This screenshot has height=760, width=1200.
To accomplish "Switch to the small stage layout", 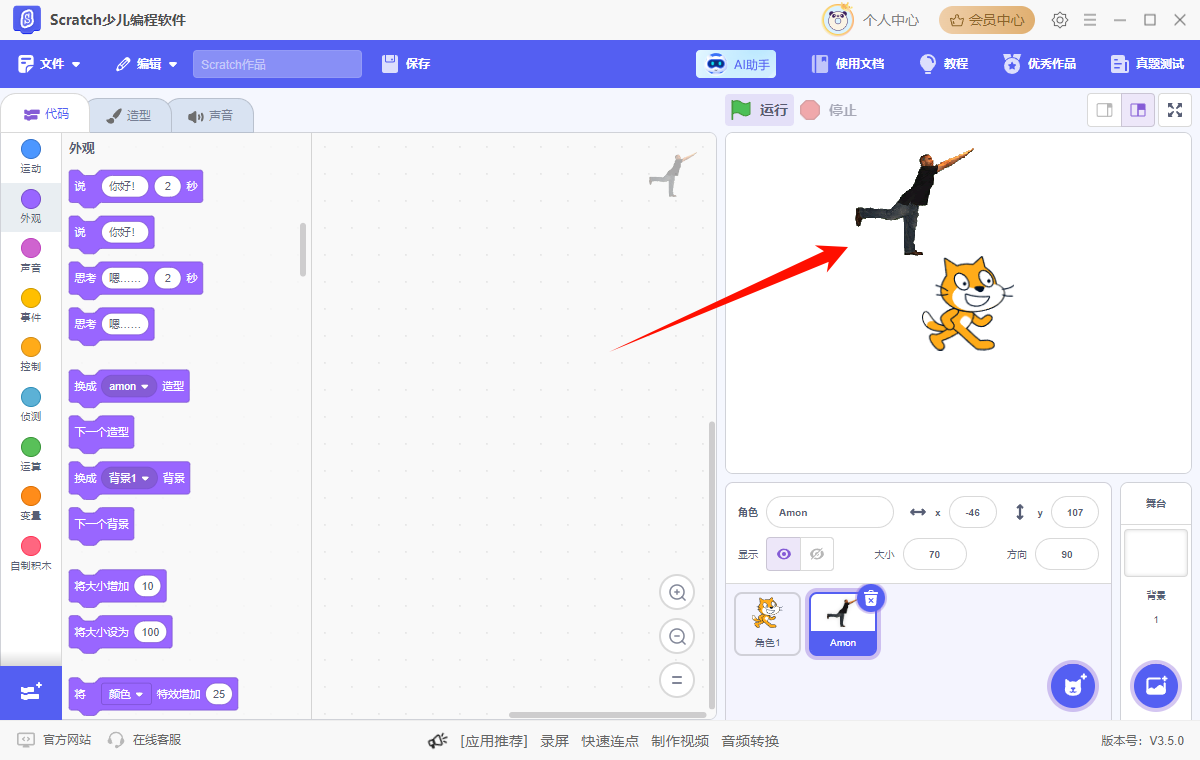I will [1105, 110].
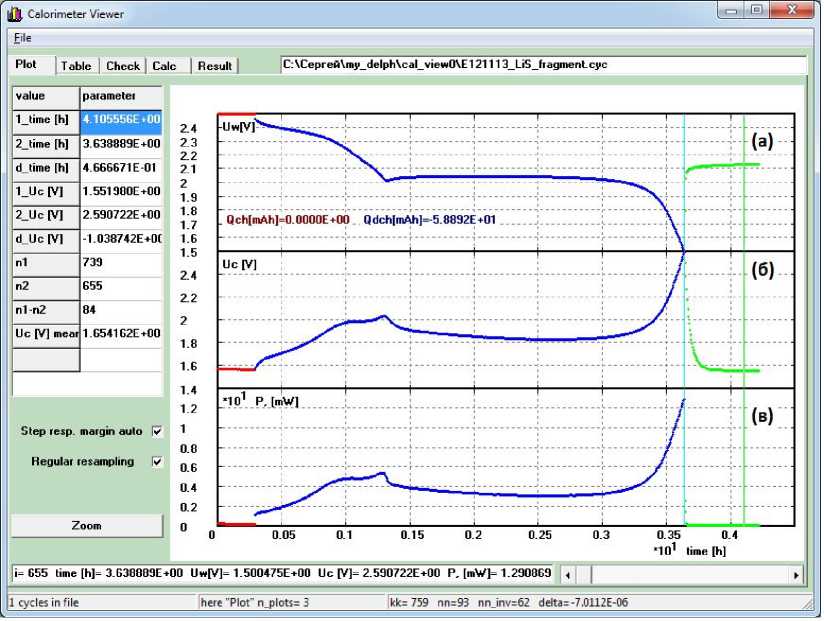Toggle Step resp. margin auto checkbox

[x=156, y=432]
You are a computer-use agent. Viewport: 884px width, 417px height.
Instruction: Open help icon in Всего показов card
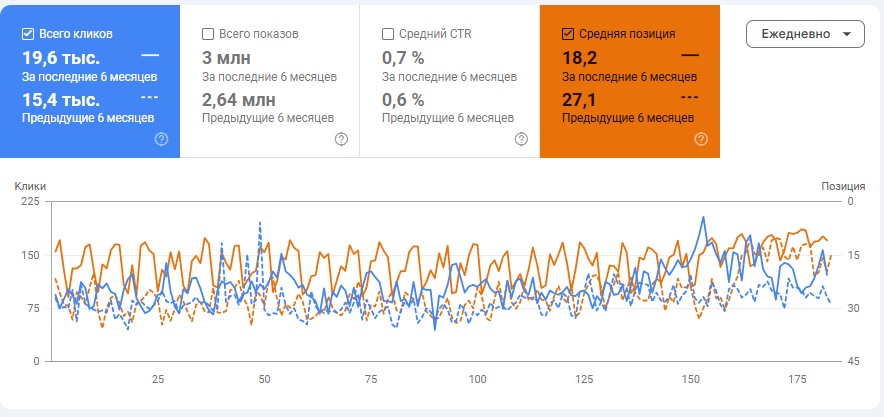pos(341,139)
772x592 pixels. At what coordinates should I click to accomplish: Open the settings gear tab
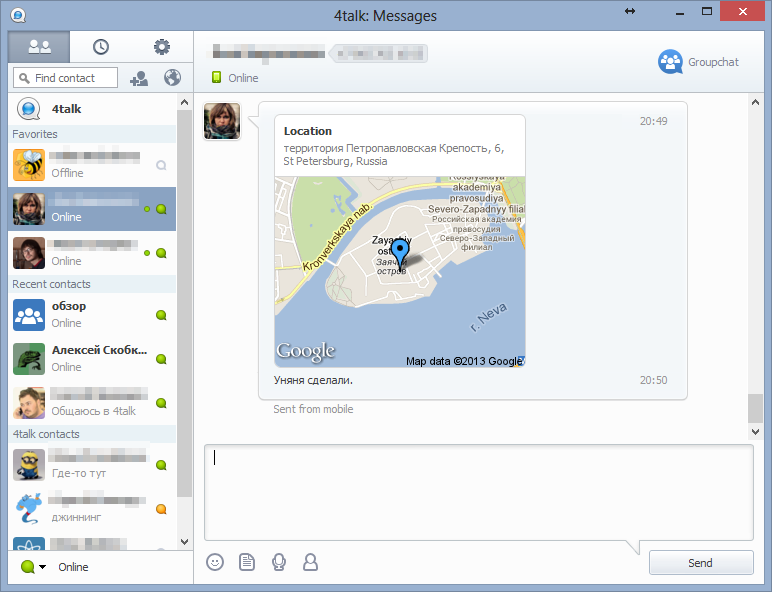[162, 47]
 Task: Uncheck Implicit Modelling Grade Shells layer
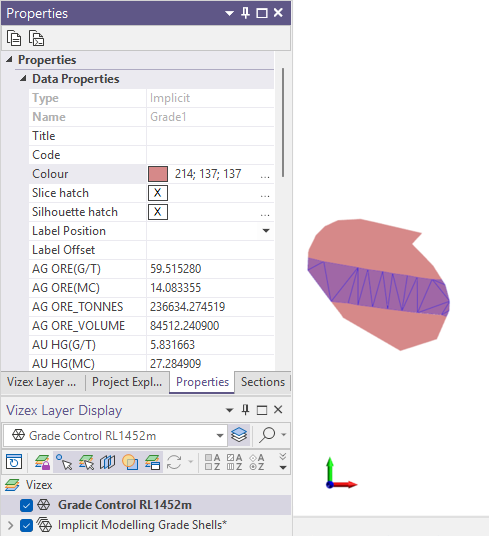26,525
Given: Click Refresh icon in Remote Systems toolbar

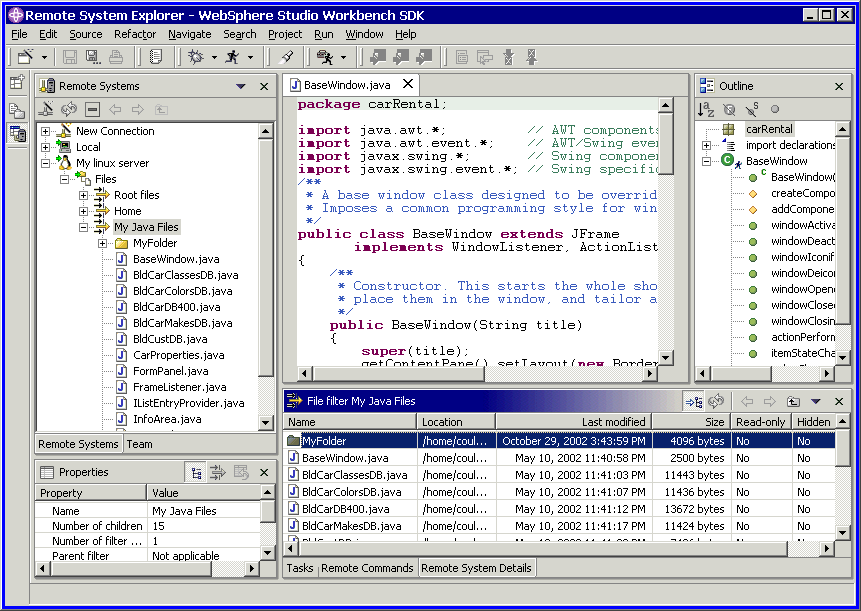Looking at the screenshot, I should (x=69, y=109).
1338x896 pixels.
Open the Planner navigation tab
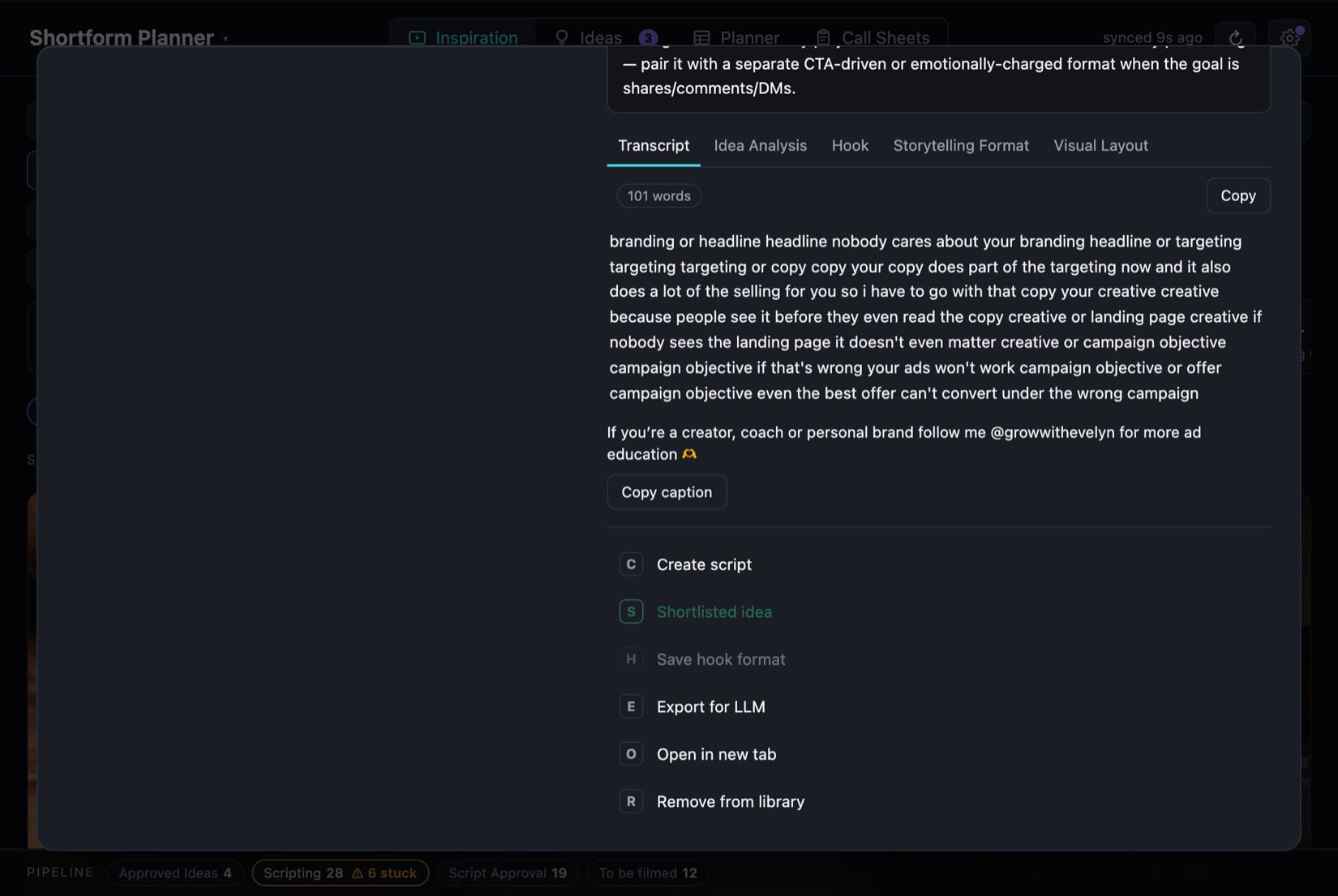pos(736,38)
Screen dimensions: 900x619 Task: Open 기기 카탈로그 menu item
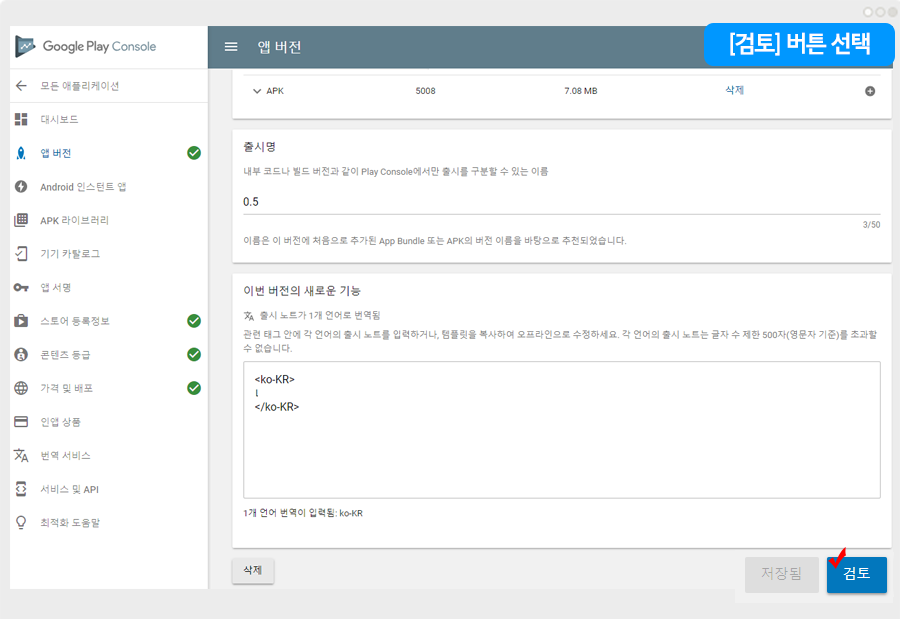click(x=70, y=254)

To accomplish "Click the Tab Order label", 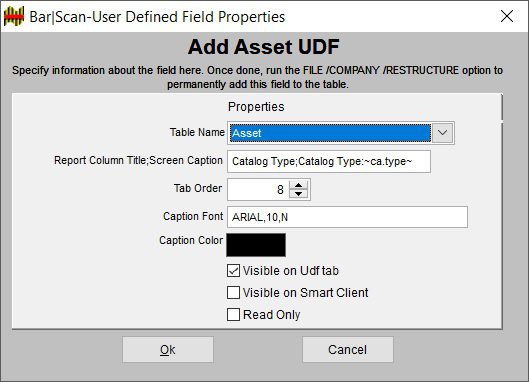I will [198, 188].
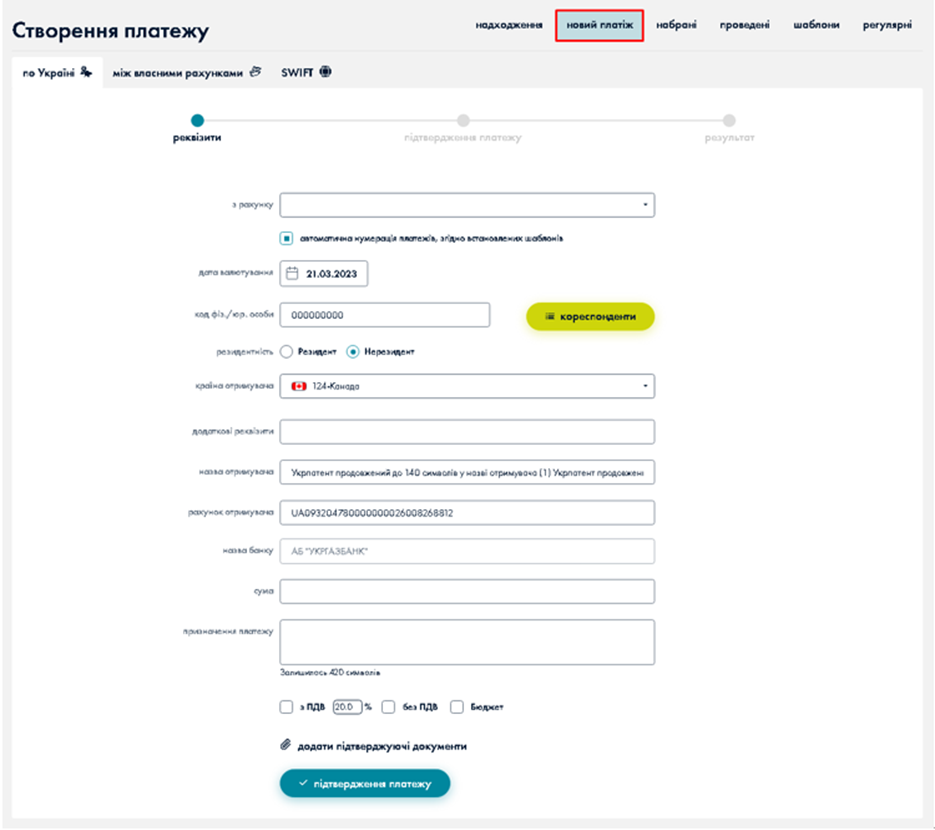
Task: Click the icon beside 'по Україні'
Action: click(x=86, y=72)
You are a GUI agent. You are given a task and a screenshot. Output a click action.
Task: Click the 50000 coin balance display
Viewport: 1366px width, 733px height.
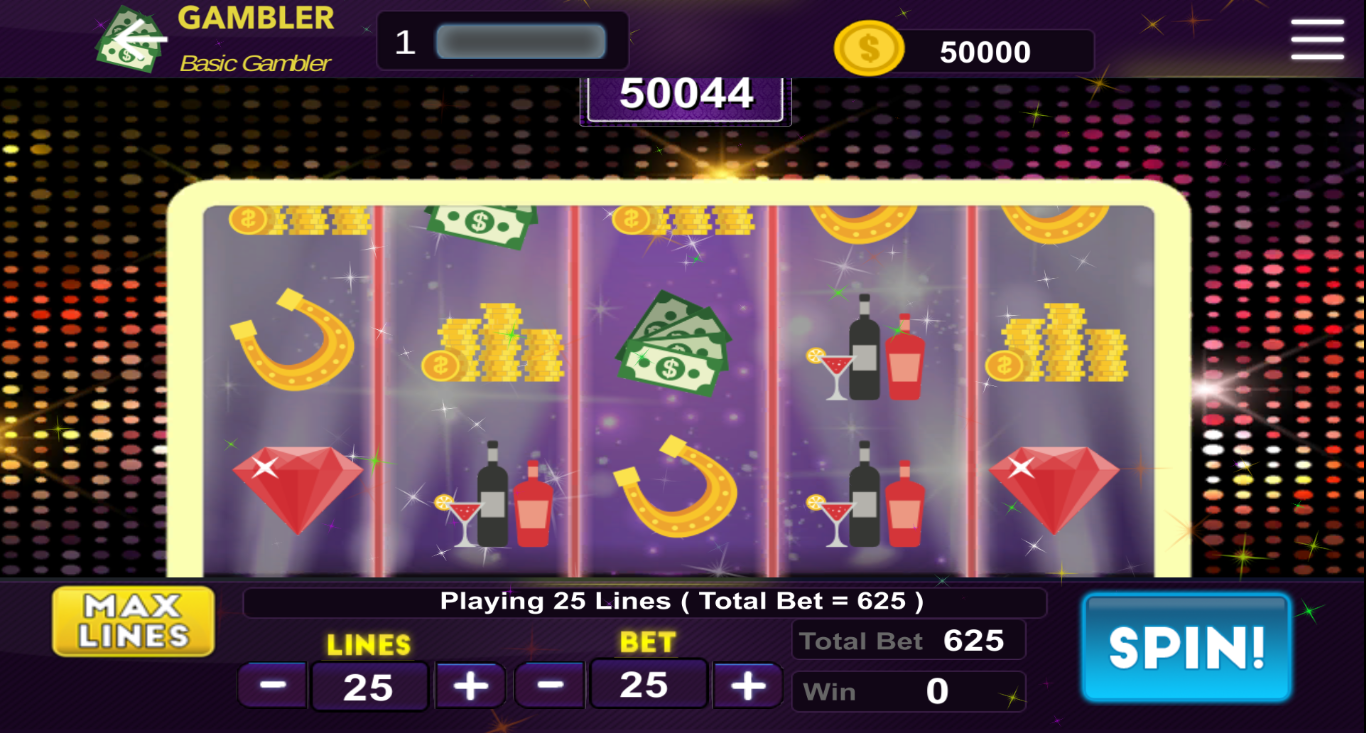985,52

_ACTIVITY_
What lines in the material mention "agent"? Copy every one of them.

_EXERCISE RESULT_
You are a computer-use agent. Viewport: 884px width, 417px height.
You are a GUI agent. You are given a task and a screenshot. Output a click action.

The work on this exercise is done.